## [Supplied material]
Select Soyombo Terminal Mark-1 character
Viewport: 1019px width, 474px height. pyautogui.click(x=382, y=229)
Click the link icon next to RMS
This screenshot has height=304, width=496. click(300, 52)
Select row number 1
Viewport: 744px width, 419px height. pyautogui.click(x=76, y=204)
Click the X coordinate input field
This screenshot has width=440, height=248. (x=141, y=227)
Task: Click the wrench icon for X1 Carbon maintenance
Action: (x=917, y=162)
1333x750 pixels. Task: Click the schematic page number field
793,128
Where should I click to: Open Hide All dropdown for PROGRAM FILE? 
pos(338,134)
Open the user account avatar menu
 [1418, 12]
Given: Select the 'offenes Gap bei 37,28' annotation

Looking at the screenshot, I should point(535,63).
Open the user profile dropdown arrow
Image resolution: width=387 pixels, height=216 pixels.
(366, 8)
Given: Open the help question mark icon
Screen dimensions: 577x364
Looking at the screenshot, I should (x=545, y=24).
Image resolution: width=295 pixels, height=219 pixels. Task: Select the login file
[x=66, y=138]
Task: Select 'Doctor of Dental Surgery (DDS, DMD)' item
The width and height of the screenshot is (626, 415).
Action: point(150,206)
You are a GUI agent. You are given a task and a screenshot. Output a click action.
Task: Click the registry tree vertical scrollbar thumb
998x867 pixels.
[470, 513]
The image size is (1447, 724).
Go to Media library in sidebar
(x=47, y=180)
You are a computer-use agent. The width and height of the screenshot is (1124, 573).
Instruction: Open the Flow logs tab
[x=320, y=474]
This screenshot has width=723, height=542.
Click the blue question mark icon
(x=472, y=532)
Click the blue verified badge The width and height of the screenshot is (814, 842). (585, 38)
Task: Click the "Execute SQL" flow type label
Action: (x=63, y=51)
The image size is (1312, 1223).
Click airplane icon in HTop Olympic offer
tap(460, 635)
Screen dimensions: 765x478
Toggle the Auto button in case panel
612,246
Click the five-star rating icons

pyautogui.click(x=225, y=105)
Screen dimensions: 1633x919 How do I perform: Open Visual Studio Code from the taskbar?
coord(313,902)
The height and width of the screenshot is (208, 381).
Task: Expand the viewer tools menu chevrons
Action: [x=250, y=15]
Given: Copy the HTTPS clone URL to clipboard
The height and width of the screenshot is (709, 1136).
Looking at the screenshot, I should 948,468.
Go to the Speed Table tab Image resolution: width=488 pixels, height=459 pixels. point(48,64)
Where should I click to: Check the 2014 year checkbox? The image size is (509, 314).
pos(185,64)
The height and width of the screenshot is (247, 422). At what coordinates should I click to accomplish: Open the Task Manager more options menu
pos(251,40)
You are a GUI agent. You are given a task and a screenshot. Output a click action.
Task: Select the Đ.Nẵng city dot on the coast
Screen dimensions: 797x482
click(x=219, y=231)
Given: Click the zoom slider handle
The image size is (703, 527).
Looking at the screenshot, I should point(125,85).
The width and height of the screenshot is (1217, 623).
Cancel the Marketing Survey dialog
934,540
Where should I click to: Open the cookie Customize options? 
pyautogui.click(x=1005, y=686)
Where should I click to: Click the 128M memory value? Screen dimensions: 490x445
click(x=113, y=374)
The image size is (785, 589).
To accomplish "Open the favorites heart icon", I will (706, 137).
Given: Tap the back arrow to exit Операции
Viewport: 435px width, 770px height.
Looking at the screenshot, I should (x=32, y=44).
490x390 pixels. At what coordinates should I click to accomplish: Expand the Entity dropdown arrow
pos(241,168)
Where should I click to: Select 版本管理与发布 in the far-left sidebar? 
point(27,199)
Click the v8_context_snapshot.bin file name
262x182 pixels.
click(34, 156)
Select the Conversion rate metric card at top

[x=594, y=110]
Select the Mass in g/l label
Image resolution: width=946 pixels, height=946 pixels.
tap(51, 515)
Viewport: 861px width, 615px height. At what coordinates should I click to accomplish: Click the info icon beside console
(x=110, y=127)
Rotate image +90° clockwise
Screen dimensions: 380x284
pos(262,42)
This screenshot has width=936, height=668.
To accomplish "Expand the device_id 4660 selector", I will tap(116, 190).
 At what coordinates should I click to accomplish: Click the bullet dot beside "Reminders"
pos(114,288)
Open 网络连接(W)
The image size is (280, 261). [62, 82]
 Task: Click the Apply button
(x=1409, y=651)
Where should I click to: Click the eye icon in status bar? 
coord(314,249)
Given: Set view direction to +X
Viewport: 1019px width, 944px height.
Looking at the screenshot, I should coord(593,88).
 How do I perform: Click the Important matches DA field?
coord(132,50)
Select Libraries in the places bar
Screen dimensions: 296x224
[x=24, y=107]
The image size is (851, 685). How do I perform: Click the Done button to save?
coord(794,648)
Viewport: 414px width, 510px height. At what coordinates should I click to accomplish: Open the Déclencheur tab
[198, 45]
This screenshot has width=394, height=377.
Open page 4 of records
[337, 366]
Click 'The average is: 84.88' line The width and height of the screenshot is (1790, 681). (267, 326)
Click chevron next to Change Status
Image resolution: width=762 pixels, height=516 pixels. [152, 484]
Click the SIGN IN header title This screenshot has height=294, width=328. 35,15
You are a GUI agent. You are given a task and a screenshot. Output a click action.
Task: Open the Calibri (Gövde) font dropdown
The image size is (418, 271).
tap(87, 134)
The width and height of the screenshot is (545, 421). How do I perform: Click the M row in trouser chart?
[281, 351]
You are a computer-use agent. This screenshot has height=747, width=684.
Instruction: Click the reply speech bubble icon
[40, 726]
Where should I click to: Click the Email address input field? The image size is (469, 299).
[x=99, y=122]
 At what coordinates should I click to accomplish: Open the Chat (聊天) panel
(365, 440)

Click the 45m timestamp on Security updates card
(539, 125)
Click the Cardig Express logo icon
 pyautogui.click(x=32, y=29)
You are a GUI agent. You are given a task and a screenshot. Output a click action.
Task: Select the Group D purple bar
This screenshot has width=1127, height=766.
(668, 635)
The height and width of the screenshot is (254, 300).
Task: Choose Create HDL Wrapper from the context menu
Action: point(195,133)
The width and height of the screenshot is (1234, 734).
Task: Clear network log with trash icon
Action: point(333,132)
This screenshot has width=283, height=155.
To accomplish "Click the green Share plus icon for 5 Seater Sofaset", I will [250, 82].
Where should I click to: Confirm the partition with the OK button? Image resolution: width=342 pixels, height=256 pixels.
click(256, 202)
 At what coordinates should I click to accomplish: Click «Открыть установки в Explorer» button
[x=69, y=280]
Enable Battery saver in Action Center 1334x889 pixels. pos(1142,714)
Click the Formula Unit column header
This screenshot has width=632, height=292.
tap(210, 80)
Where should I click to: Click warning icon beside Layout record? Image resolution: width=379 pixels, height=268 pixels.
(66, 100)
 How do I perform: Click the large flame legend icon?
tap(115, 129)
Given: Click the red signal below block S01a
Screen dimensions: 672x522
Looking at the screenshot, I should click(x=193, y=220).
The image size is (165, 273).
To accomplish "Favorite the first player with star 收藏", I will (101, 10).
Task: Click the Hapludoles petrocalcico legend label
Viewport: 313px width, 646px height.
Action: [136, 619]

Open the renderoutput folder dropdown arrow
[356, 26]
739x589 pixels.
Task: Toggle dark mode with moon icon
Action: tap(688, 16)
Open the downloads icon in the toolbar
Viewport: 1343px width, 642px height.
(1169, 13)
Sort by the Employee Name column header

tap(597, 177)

## [Exercise objective]
Copy out every one of the records above word for word.

## [Final answer]
Select Soyombo Terminal Mark-1 character
Viewport: 1019px width, 474px height. pyautogui.click(x=382, y=229)
Click the link icon next to RMS
This screenshot has height=304, width=496. click(300, 52)
Select row number 1
Viewport: 744px width, 419px height. pyautogui.click(x=76, y=204)
Click the X coordinate input field
This screenshot has width=440, height=248. (x=141, y=227)
Task: Click the wrench icon for X1 Carbon maintenance
Action: (x=917, y=162)
1333x750 pixels. Task: Click the schematic page number field
793,128
Where should I click to: Open Hide All dropdown for PROGRAM FILE? 
pos(338,134)
Open the user account avatar menu
 [1418, 12]
Given: Select the 'offenes Gap bei 37,28' annotation

Looking at the screenshot, I should point(535,63).
Open the user profile dropdown arrow
Image resolution: width=387 pixels, height=216 pixels.
(366, 8)
Given: Open the help question mark icon
Screen dimensions: 577x364
Looking at the screenshot, I should (x=545, y=24).
Image resolution: width=295 pixels, height=219 pixels. Task: Select the login file
[x=66, y=138]
Task: Select 'Doctor of Dental Surgery (DDS, DMD)' item
The width and height of the screenshot is (626, 415).
Action: point(150,206)
You are a GUI agent. You are given a task and a screenshot. Output a click action.
Task: Click the registry tree vertical scrollbar thumb
998x867 pixels.
[470, 513]
The image size is (1447, 724).
Go to Media library in sidebar
(x=47, y=180)
You are a computer-use agent. The width and height of the screenshot is (1124, 573).
Instruction: Open the Flow logs tab
[x=320, y=474]
This screenshot has width=723, height=542.
Click the blue question mark icon
(x=472, y=532)
Click the blue verified badge The width and height of the screenshot is (814, 842). (585, 38)
Task: Click the "Execute SQL" flow type label
Action: (x=63, y=51)
The image size is (1312, 1223).
Click airplane icon in HTop Olympic offer
tap(460, 635)
Screen dimensions: 765x478
Toggle the Auto button in case panel
612,246
Click the five-star rating icons

pyautogui.click(x=225, y=105)
Screen dimensions: 1633x919 How do I perform: Open Visual Studio Code from the taskbar?
coord(313,902)
The height and width of the screenshot is (208, 381).
Task: Expand the viewer tools menu chevrons
Action: [x=250, y=15]
Given: Copy the HTTPS clone URL to clipboard
The height and width of the screenshot is (709, 1136).
Looking at the screenshot, I should 948,468.
Go to the Speed Table tab Image resolution: width=488 pixels, height=459 pixels. point(48,64)
Where should I click to: Check the 2014 year checkbox? The image size is (509, 314).
pos(185,64)
The height and width of the screenshot is (247, 422). At what coordinates should I click to accomplish: Open the Task Manager more options menu
pos(251,40)
You are a GUI agent. You are given a task and a screenshot. Output a click action.
Task: Select the Đ.Nẵng city dot on the coast
Screen dimensions: 797x482
click(x=219, y=231)
Given: Click the zoom slider handle
The image size is (703, 527).
Looking at the screenshot, I should point(125,85).
The width and height of the screenshot is (1217, 623).
Cancel the Marketing Survey dialog
934,540
Where should I click to: Open the cookie Customize options? 
pyautogui.click(x=1005, y=686)
Where should I click to: Click the 128M memory value? Screen dimensions: 490x445
click(x=113, y=374)
The image size is (785, 589).
To accomplish "Open the favorites heart icon", I will (706, 137).
Given: Tap the back arrow to exit Операции
Viewport: 435px width, 770px height.
Looking at the screenshot, I should (x=32, y=44).
490x390 pixels. At what coordinates should I click to accomplish: Expand the Entity dropdown arrow
pos(241,168)
Where should I click to: Select 版本管理与发布 in the far-left sidebar? 
point(27,199)
Click the v8_context_snapshot.bin file name
262x182 pixels.
click(34, 156)
Select the Conversion rate metric card at top

[x=594, y=110]
Select the Mass in g/l label
Image resolution: width=946 pixels, height=946 pixels.
tap(51, 515)
Viewport: 861px width, 615px height. At what coordinates should I click to accomplish: Click the info icon beside console
(x=110, y=127)
Rotate image +90° clockwise
Screen dimensions: 380x284
pos(262,42)
This screenshot has width=936, height=668.
To accomplish "Expand the device_id 4660 selector", I will tap(116, 190).
 At what coordinates should I click to accomplish: Click the bullet dot beside "Reminders"
pos(114,288)
Open 网络连接(W)
The image size is (280, 261). [62, 82]
 Task: Click the Apply button
(x=1409, y=651)
Where should I click to: Click the eye icon in status bar? 
coord(314,249)
Given: Set view direction to +X
Viewport: 1019px width, 944px height.
Looking at the screenshot, I should coord(593,88).
 How do I perform: Click the Important matches DA field?
coord(132,50)
Select Libraries in the places bar
Screen dimensions: 296x224
[x=24, y=107]
The image size is (851, 685). How do I perform: Click the Done button to save?
coord(794,648)
Viewport: 414px width, 510px height. At what coordinates should I click to accomplish: Open the Déclencheur tab
[198, 45]
This screenshot has width=394, height=377.
Open page 4 of records
[337, 366]
Click 'The average is: 84.88' line The width and height of the screenshot is (1790, 681). (267, 326)
Click chevron next to Change Status
Image resolution: width=762 pixels, height=516 pixels. [152, 484]
Click the SIGN IN header title This screenshot has height=294, width=328. 35,15
You are a GUI agent. You are given a task and a screenshot. Output a click action.
Task: Open the Calibri (Gövde) font dropdown
The image size is (418, 271).
tap(87, 134)
The width and height of the screenshot is (545, 421). How do I perform: Click the M row in trouser chart?
[281, 351]
You are a computer-use agent. This screenshot has height=747, width=684.
Instruction: Click the reply speech bubble icon
[40, 726]
Where should I click to: Click the Email address input field? The image size is (469, 299).
[x=99, y=122]
 At what coordinates should I click to accomplish: Open the Chat (聊天) panel
(365, 440)

Click the 45m timestamp on Security updates card
(539, 125)
Click the Cardig Express logo icon
 pyautogui.click(x=32, y=29)
You are a GUI agent. You are given a task and a screenshot. Output a click action.
Task: Select the Group D purple bar
This screenshot has width=1127, height=766.
(668, 635)
The height and width of the screenshot is (254, 300).
Task: Choose Create HDL Wrapper from the context menu
Action: point(195,133)
The width and height of the screenshot is (1234, 734).
Task: Clear network log with trash icon
Action: point(333,132)
This screenshot has width=283, height=155.
To accomplish "Click the green Share plus icon for 5 Seater Sofaset", I will [250, 82].
Where should I click to: Confirm the partition with the OK button? Image resolution: width=342 pixels, height=256 pixels.
click(256, 202)
 At what coordinates should I click to accomplish: Click «Открыть установки в Explorer» button
[x=69, y=280]
Enable Battery saver in Action Center 1334x889 pixels. pos(1142,714)
Click the Formula Unit column header
This screenshot has width=632, height=292.
tap(210, 80)
Where should I click to: Click warning icon beside Layout record? Image resolution: width=379 pixels, height=268 pixels.
(66, 100)
 How do I perform: Click the large flame legend icon?
tap(115, 129)
Given: Click the red signal below block S01a
Screen dimensions: 672x522
Looking at the screenshot, I should click(x=193, y=220).
The image size is (165, 273).
To accomplish "Favorite the first player with star 收藏", I will (101, 10).
Task: Click the Hapludoles petrocalcico legend label
Viewport: 313px width, 646px height.
Action: [136, 619]

Open the renderoutput folder dropdown arrow
[356, 26]
739x589 pixels.
Task: Toggle dark mode with moon icon
Action: tap(688, 16)
Open the downloads icon in the toolbar
Viewport: 1343px width, 642px height.
(1169, 13)
Sort by the Employee Name column header

tap(597, 177)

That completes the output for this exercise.